The traditional RDBMS approach of modeling parent-child relationships as foreign key constraints can lead to high-latency JOIN queries in a geo-distributed SQL database. This is because the shards containing the child rows may be hosted in nodes/zones/regions different than the shards containing the parent rows. There are three ways to make sure that the leaders of these shards are located on the same node, thereby the same zone and region).
- Colocated tables – These tables share the same shard and hence managed by the same Raft group.

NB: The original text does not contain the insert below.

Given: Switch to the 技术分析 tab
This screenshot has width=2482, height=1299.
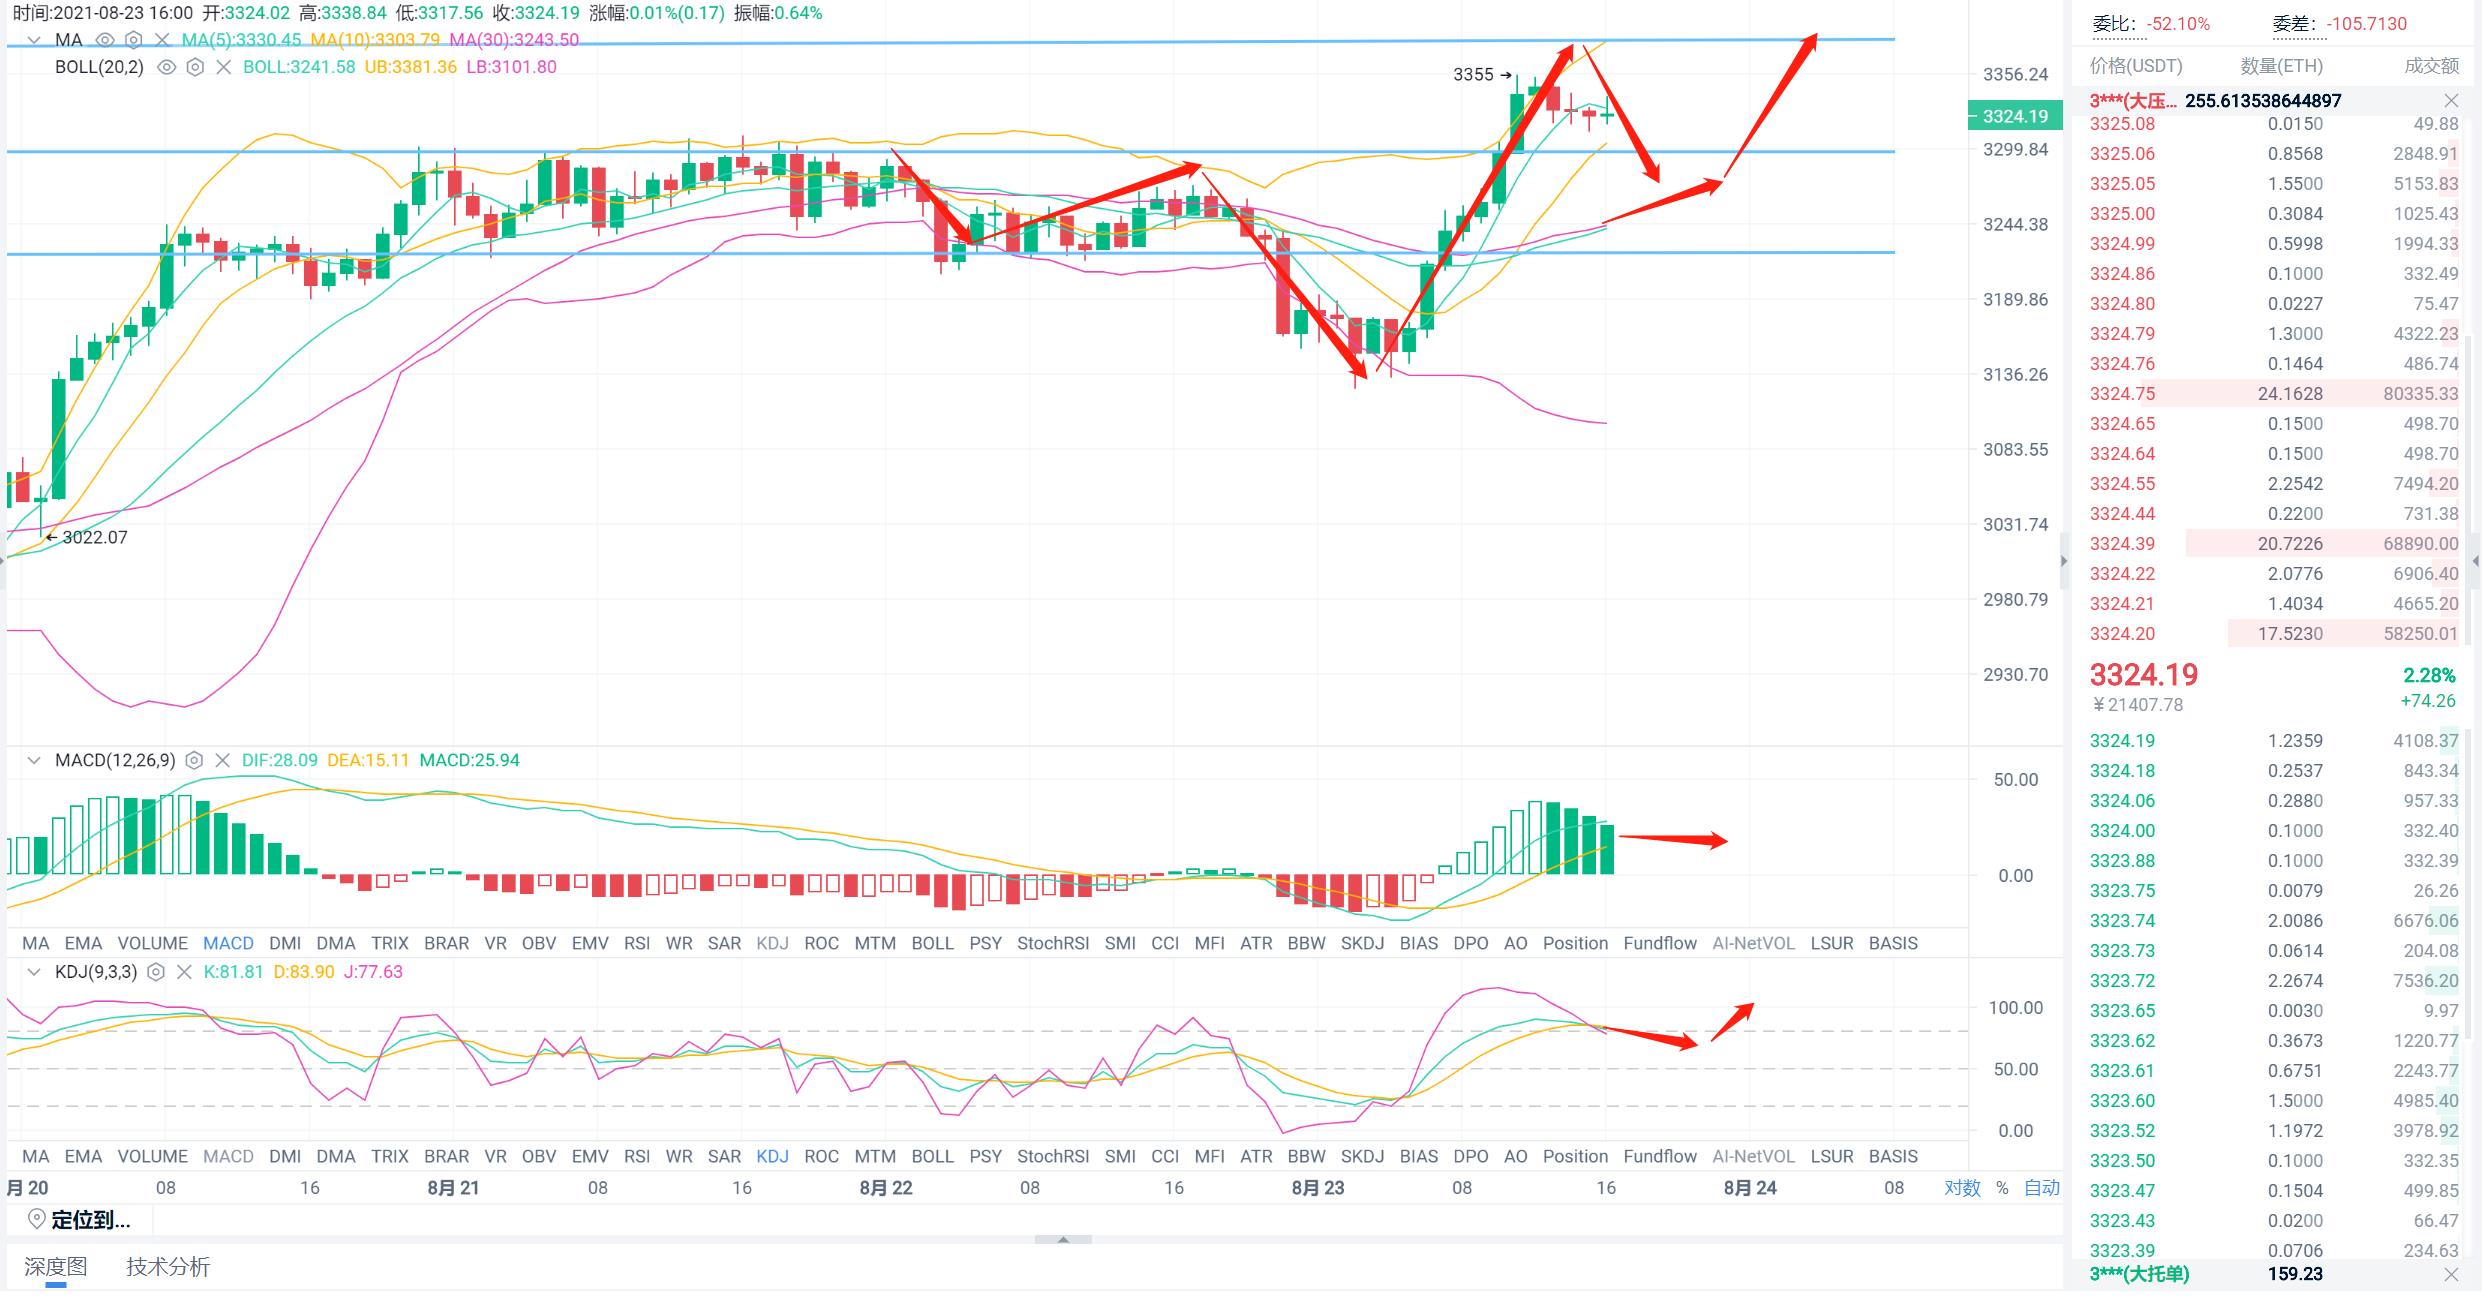Looking at the screenshot, I should (x=168, y=1267).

Colocation can also be at the overall database level where all tables of a single database are located in the same shard and managed by the same Raft group.
- Co-partitioned tables – These tables share one or more common partition key columns and are partitioned/sharded on the same boundary. The related rows from the parent and child tables are guaranteed to be on the same shard and hence managed by the same Raft group. On disk however, the parent and child rows are stored separately.
- Interleaved tables – Child rows are physically located inside the parent row. For example, let’s say we have a hierarchy of three tables, namely Singers, Albums and Songs. The figure from Google Cloud Spanner below shows the interleaving of the child rows inside the parent row.
Figure 7: Example of interleaved tables (Source – Google Cloud Spanner Docs)
What if we want horizontal write scalability, native zone failover and repair, plus high performance, all within a single master region? What if we also want to have a secondary region acting as a failover/follower region for disaster recovery (as shown in Figure 8 below)? And want the secondary region to act as another master for the same data (as shown in Figure 9 below)? The prerequisite here is that the application has to be architected to handle the downsides of unavailability of recently committed data in the master-follower configuration as well as account for potentially conflicting writes in the master-master configuration.
Figure 8: Master-Follower Two-Region Deployment
Figure 9: Multi-Master Two-Region Deployment
Note that the mandatory “three or more regions” requirement inherent to Spanner-inspired databases has meant that the above-mentioned two-region deployments are considered impossible. YugabyteDB is the first geo-distributed SQL database to make this impossible feat now possible with its recent 2.0 release. Both multi-master and master-follower configurations are now supported. While the nodes inside the “master” clusters use Raft-based synchronous replication, the cross-region configurations use asynchronous replication that builds on top of Change Data Capture (CDC) streams.
The nine techniques we reviewed for reducing multi-region WAN latency in cloud-native, geo-distributed SQL applications can be summarized as shown in the table below. All these techniques reduce read latency while majority of them also help in reducing write latency. And in most real-world deployments, multiple of these techniques would be used simultaneously. One such example would be to use topology-aware drivers and geo-partitioning along with colocated/co-partitioned/interleaved tables. This would ensure that a single multi-region cluster can serve fully-relational applications with the lowest latency possible.
While it may be easy to believe the simplistic theory that geo-distributed SQL databases are slow, careful analysis demonstrates that geo-distributed SQL offers developers multiple techniques to take control of the WAN latency problem. We are in the golden age of transactional databases where small and large enterprises alike can engineer applications to benefit from the scalability of the database layer without compromising on the high performance that is usually demanded from such a layer.